Starbucks also implemented direct deposit for lost-time pay, eliminating stressful wait times for injured partners, and allowing them to focus on healing.

For Starbucks, as for all of the 2018 Teddy Award winners, the approach is netting measurable results. With higher partner satisfaction, it has seen a 50 percent decrease in litigation.

Teddy winner Main Line Health (MLH) adopted worker advocacy in a way that goes far beyond claims.

Employees who identify and report safety hazards can take credit for their actions by sending out a formal “Employee Safety Message” to nearly 11,000 mailboxes across the organization.

“The recognition is pretty cool,” said Steve Besack, system director, claims management and workers’ compensation for the health system.

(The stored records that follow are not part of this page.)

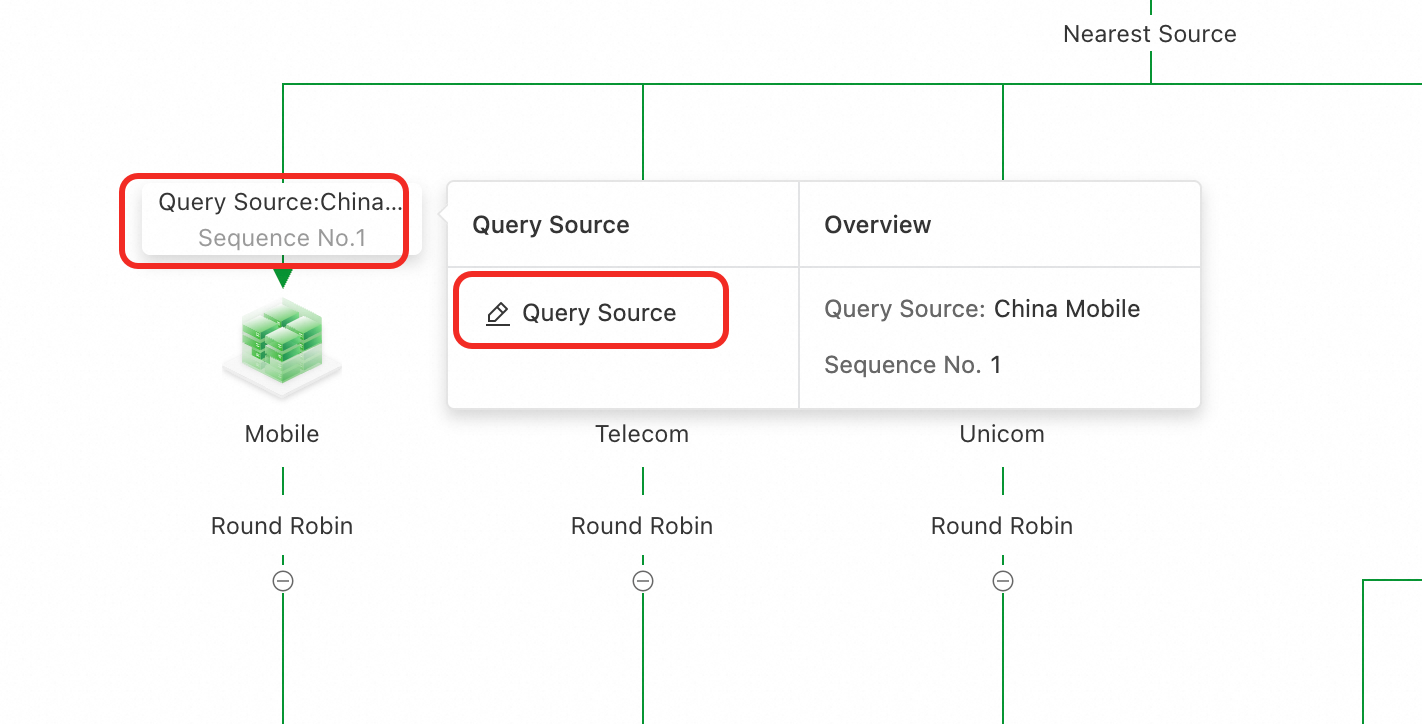Viewport: 1422px width, 724px height.
Task: Collapse the branch below Unicom's Round Robin
Action: click(1003, 580)
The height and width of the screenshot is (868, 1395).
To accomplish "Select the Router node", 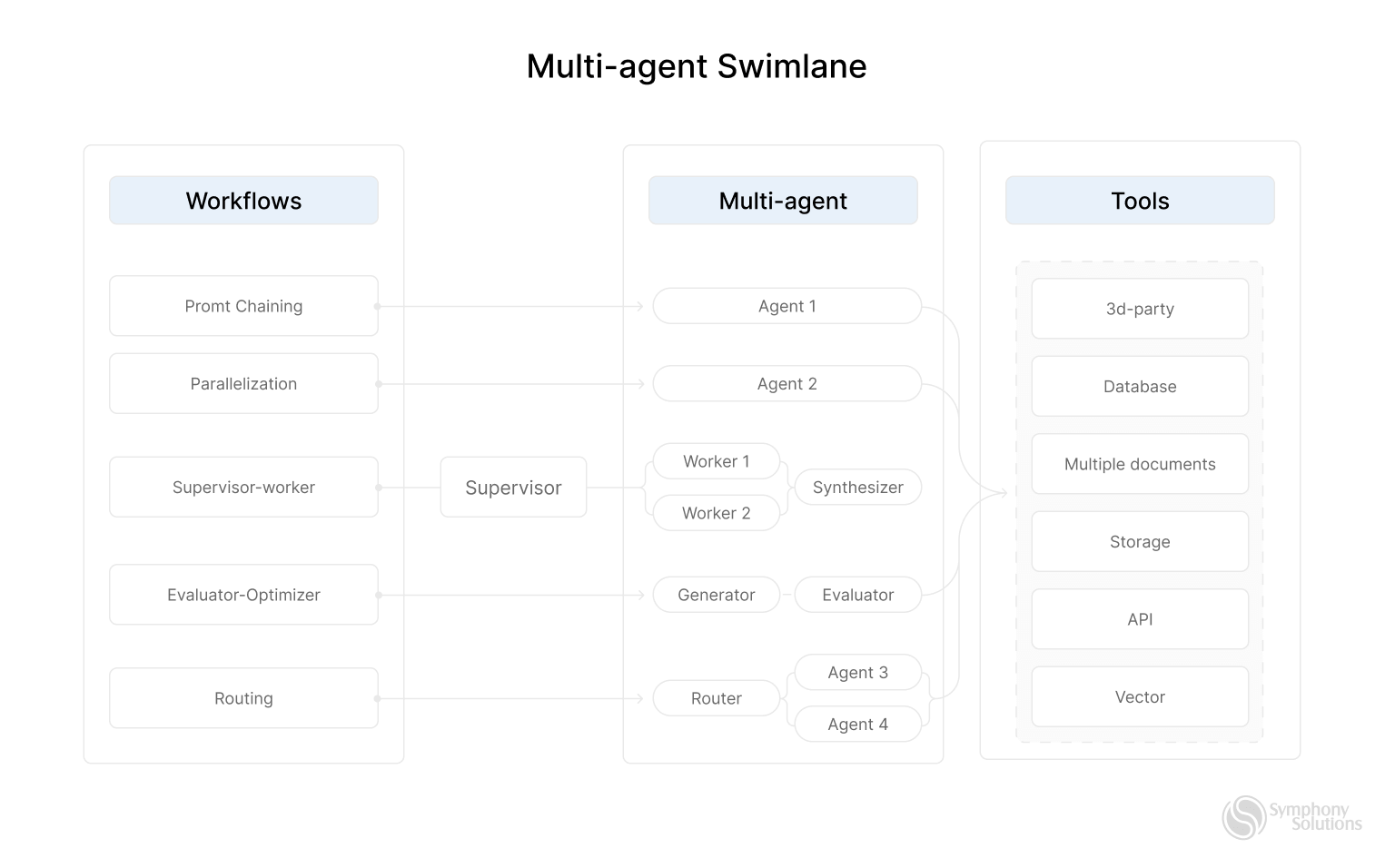I will pos(716,698).
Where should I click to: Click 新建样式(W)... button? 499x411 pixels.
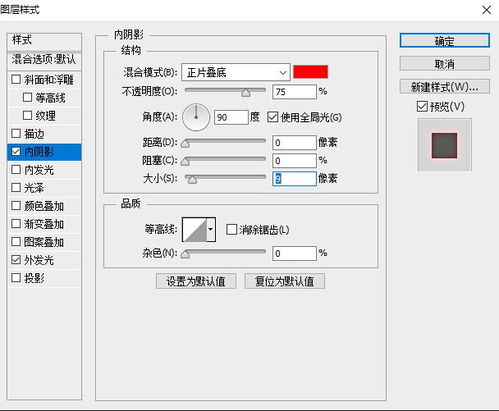445,87
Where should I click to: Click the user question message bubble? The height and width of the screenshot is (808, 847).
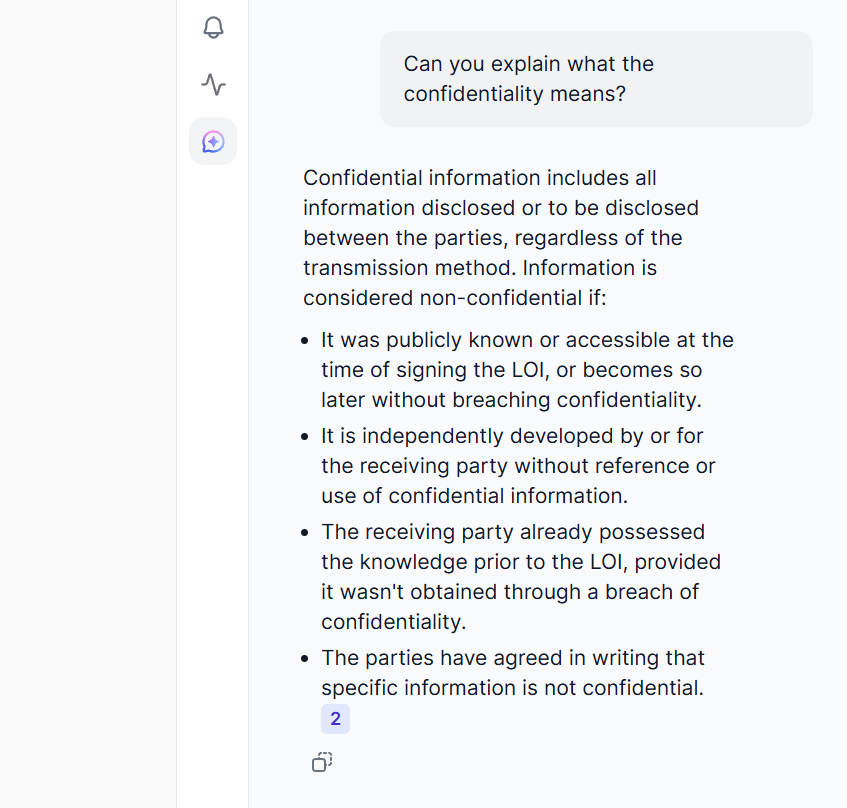click(596, 79)
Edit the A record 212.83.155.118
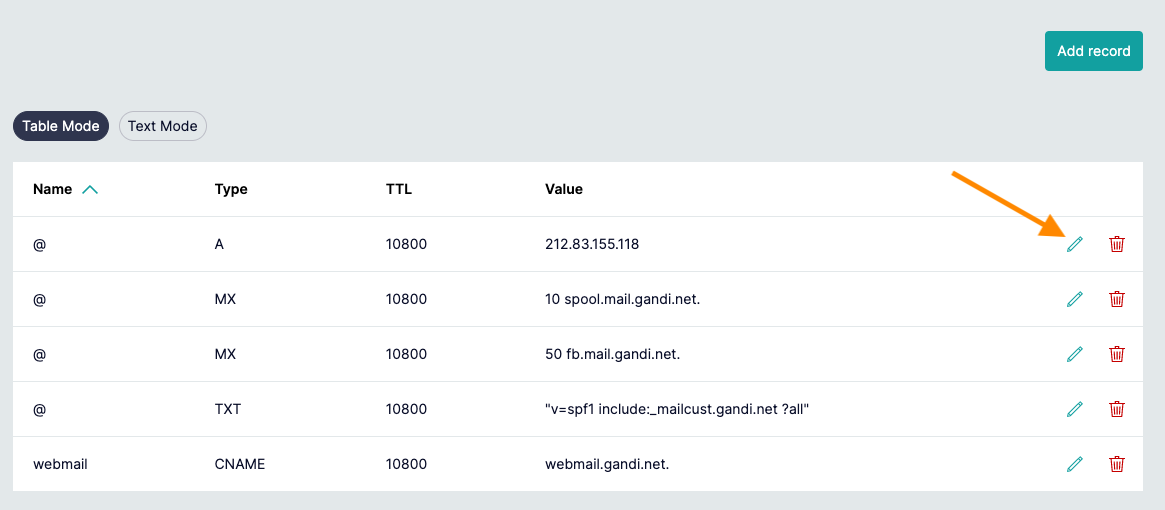The image size is (1165, 510). coord(1074,244)
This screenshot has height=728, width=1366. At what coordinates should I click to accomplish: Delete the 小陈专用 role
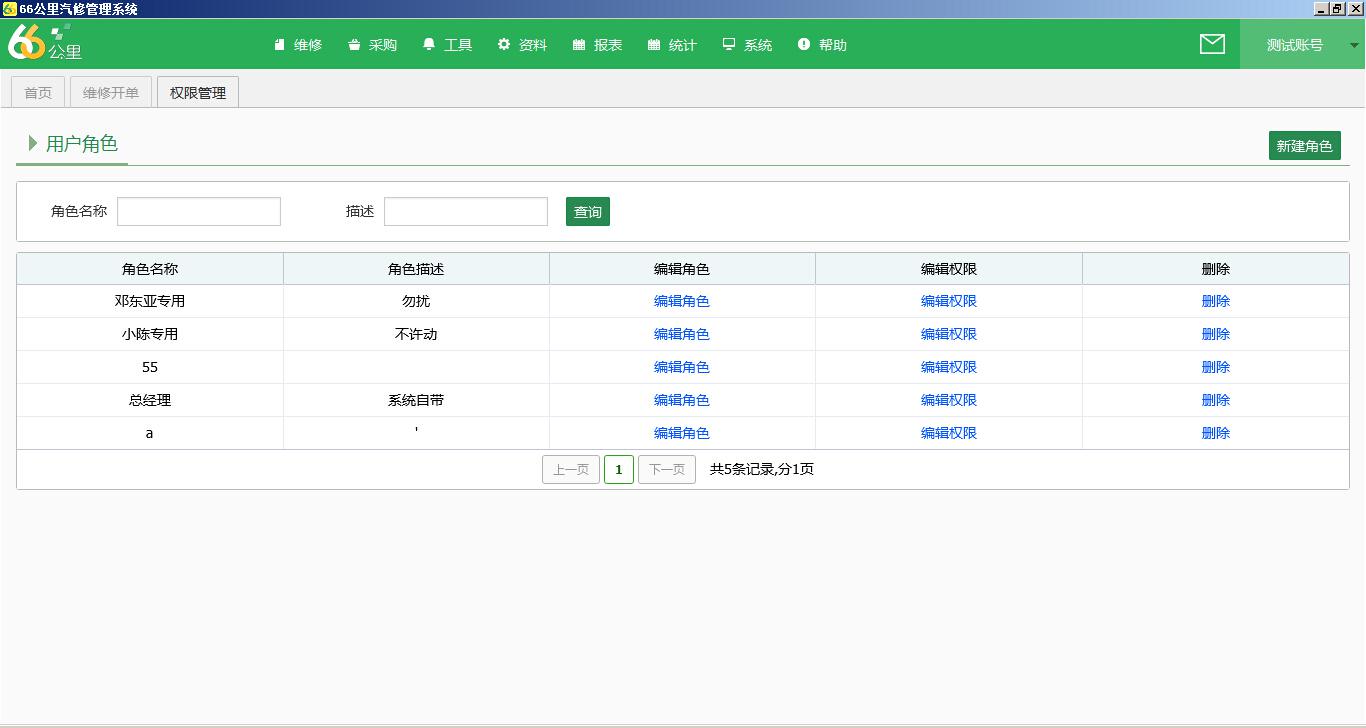point(1215,334)
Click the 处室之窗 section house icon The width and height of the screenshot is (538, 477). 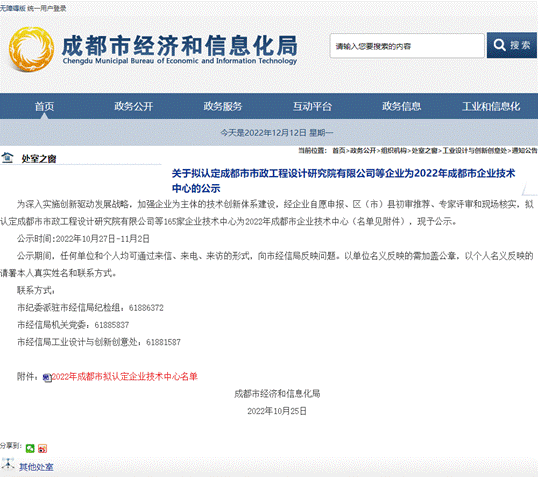click(x=7, y=158)
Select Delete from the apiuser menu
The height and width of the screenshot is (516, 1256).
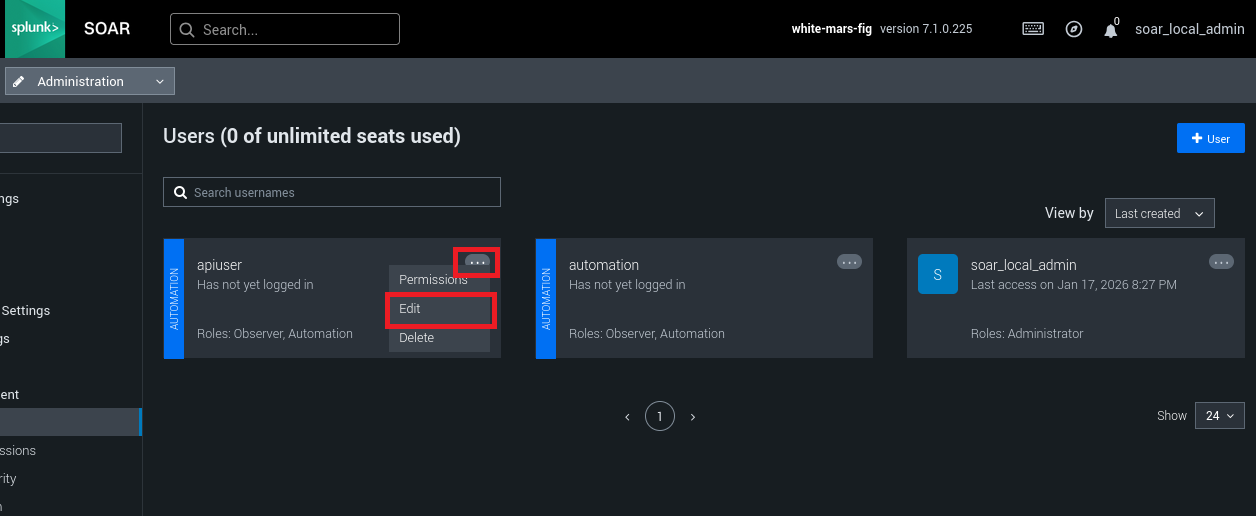(417, 338)
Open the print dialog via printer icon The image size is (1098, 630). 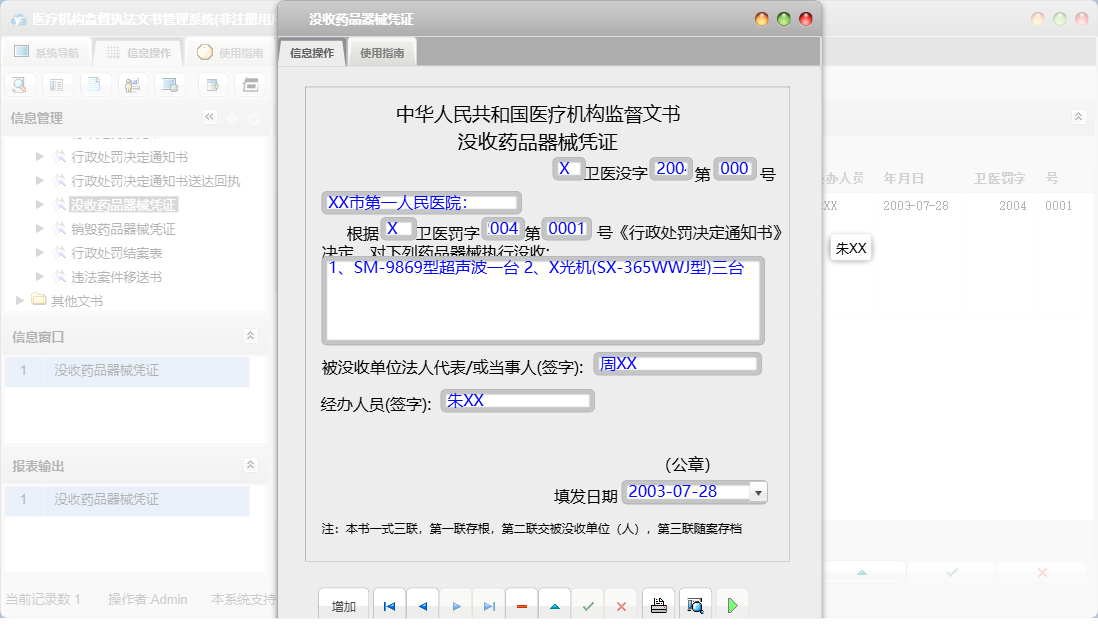658,604
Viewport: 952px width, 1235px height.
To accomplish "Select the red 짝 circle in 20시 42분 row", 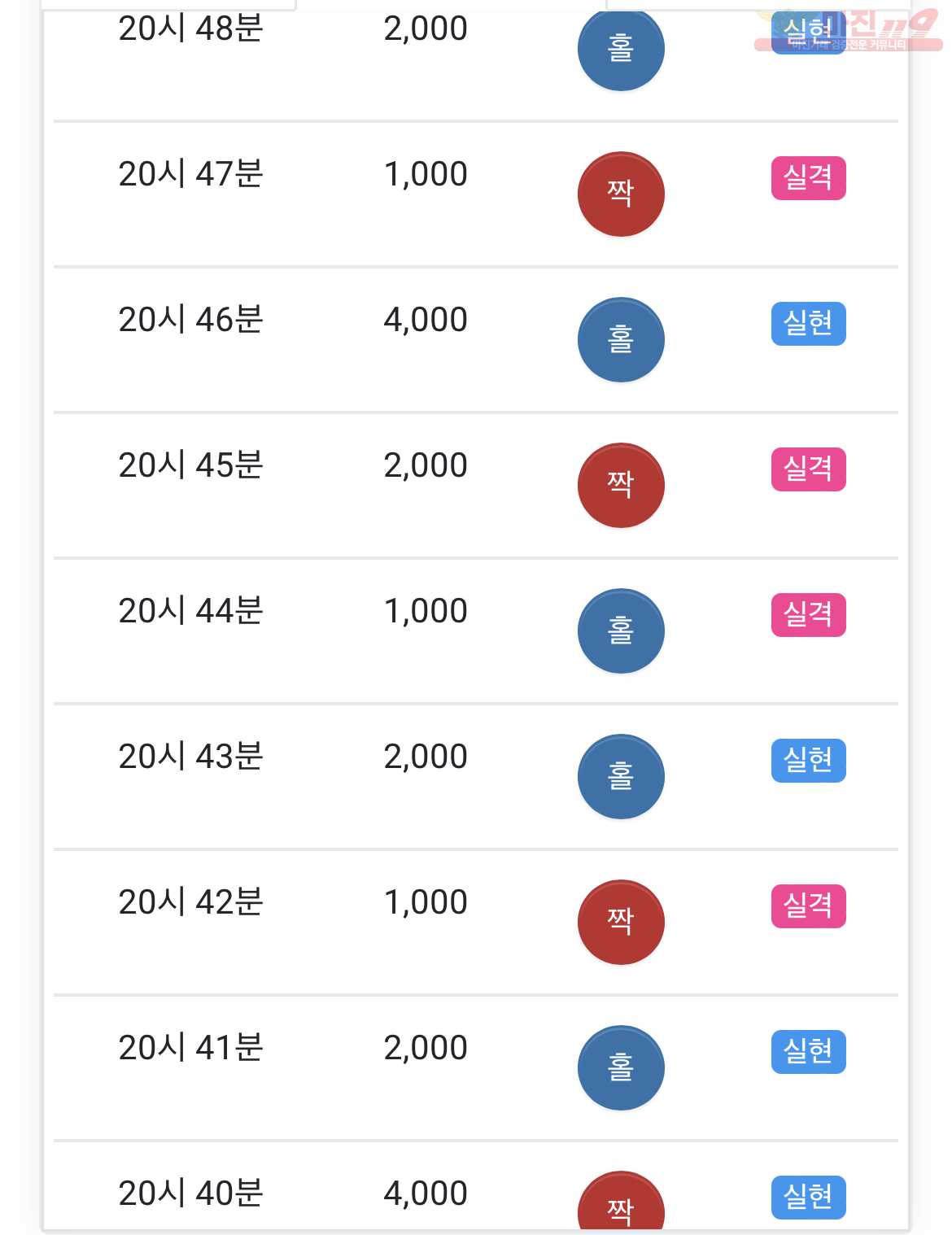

MLH also takes a non-adversarial approach to workers with repeat injuries, seeing them as a resource for identifying areas of improvement.

“When you look at ‘repeat offenders’ in an unconventional way, they’re a great asset to the program, not a liability,” said Mike Miller, manager, workers’ compensation and employee safety for MLH.

Teddy winner Monmouth County, N.J. utilizes high-tech motion capture technology to reduce the chance of placing new hires in jobs that are likely to hurt them.

Monmouth County also adopted numerous wellness initiatives that help workers manage their weight and improve their wellbeing overall.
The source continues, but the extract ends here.